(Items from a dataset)

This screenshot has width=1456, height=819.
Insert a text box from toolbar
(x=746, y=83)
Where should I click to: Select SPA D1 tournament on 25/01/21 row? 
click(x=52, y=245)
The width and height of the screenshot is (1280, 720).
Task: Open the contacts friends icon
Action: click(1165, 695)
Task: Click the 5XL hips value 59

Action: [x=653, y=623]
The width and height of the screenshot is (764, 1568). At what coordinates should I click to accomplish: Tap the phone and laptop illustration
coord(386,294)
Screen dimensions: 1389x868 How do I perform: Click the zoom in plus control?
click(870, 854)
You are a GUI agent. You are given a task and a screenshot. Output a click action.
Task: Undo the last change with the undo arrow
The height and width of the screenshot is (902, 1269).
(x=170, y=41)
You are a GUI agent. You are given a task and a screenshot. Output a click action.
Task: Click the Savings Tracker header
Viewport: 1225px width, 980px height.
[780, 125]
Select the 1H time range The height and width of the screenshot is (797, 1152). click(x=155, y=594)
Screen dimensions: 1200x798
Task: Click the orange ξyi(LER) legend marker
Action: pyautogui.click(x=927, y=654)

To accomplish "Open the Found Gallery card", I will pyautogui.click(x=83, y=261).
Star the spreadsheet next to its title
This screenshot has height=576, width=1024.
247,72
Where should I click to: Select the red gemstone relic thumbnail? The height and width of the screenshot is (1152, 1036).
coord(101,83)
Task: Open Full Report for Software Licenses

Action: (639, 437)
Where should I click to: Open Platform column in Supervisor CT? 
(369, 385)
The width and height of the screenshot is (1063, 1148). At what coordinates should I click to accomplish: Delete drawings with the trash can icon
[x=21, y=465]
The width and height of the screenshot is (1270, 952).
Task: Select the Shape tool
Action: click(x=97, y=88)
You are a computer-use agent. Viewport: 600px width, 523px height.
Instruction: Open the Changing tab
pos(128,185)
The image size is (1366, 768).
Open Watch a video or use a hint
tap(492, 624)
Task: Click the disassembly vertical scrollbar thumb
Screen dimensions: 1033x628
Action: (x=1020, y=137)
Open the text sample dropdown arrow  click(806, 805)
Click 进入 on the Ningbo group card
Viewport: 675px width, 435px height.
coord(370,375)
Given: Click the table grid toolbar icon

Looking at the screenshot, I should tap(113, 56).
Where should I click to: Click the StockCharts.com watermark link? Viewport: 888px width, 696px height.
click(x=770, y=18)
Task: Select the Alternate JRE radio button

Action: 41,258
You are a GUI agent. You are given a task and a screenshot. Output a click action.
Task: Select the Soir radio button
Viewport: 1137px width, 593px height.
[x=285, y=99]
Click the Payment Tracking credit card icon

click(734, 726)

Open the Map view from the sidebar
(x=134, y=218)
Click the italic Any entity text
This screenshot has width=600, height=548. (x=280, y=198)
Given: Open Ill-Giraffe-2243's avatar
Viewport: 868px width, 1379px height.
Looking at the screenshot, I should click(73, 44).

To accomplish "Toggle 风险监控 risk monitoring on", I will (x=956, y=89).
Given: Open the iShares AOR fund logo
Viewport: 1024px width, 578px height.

### Exercise requirements
Show each line of the records above that contains the string "text".

### Exercise answer
Insert a text box from toolbar
Open the text sample dropdown arrow  click(806, 805)
Click the italic Any entity text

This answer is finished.